[Dataset content — start]

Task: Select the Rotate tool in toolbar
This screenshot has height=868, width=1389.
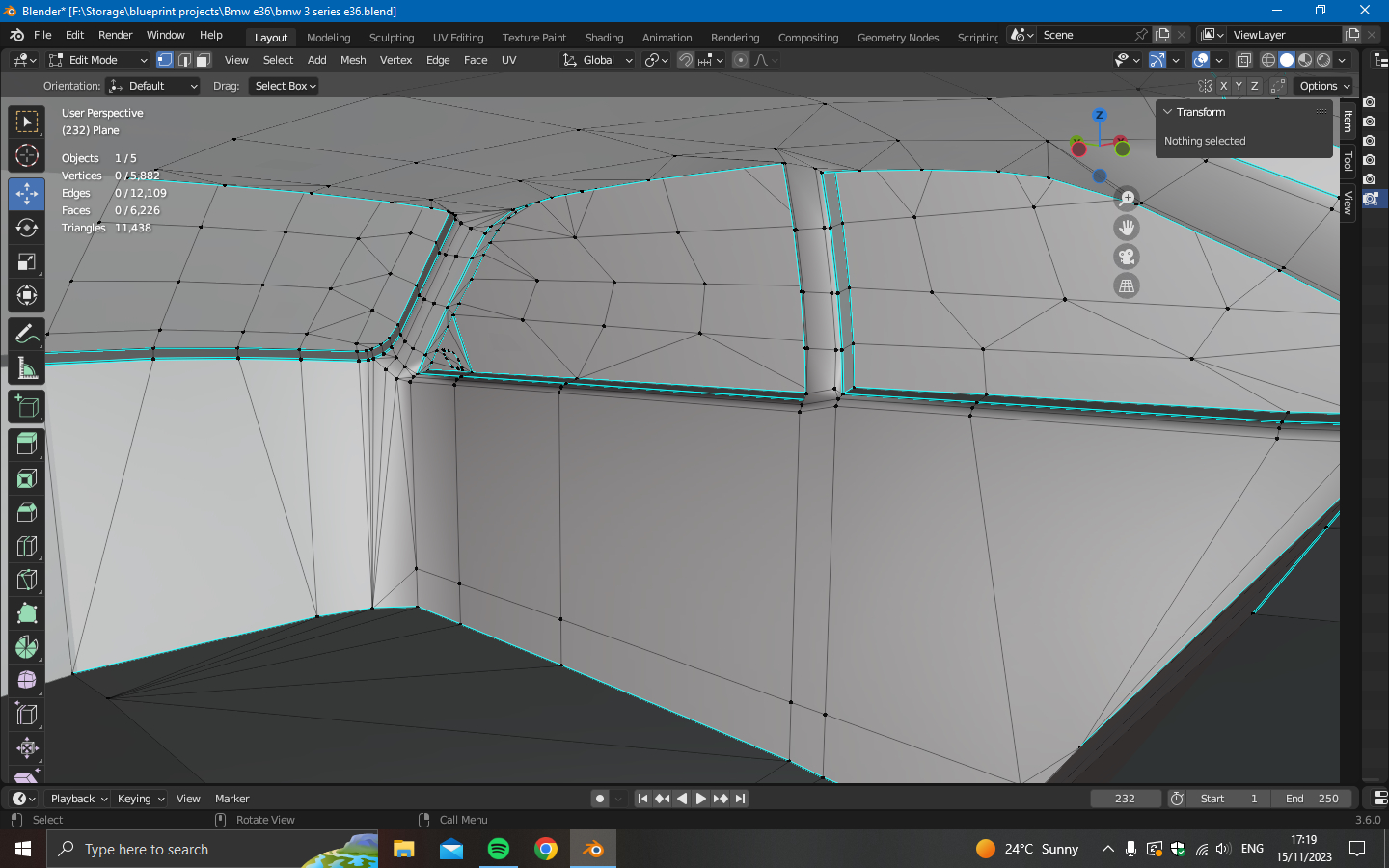Action: coord(27,228)
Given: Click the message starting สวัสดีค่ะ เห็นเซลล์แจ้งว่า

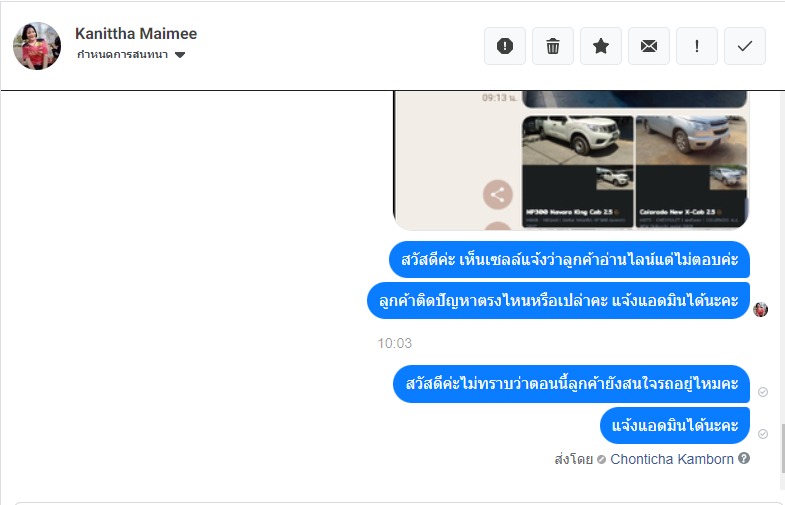Looking at the screenshot, I should (570, 260).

[Dataset content — finish]

• Work to be completed
Return the complete data unchanged and include none of the pictures.

• Solved problem
Task: Select the Rotate tool in toolbar
This screenshot has height=868, width=1389.
Action: coord(27,228)
Given: Click the message starting สวัสดีค่ะ เห็นเซลล์แจ้งว่า

Looking at the screenshot, I should (570, 260).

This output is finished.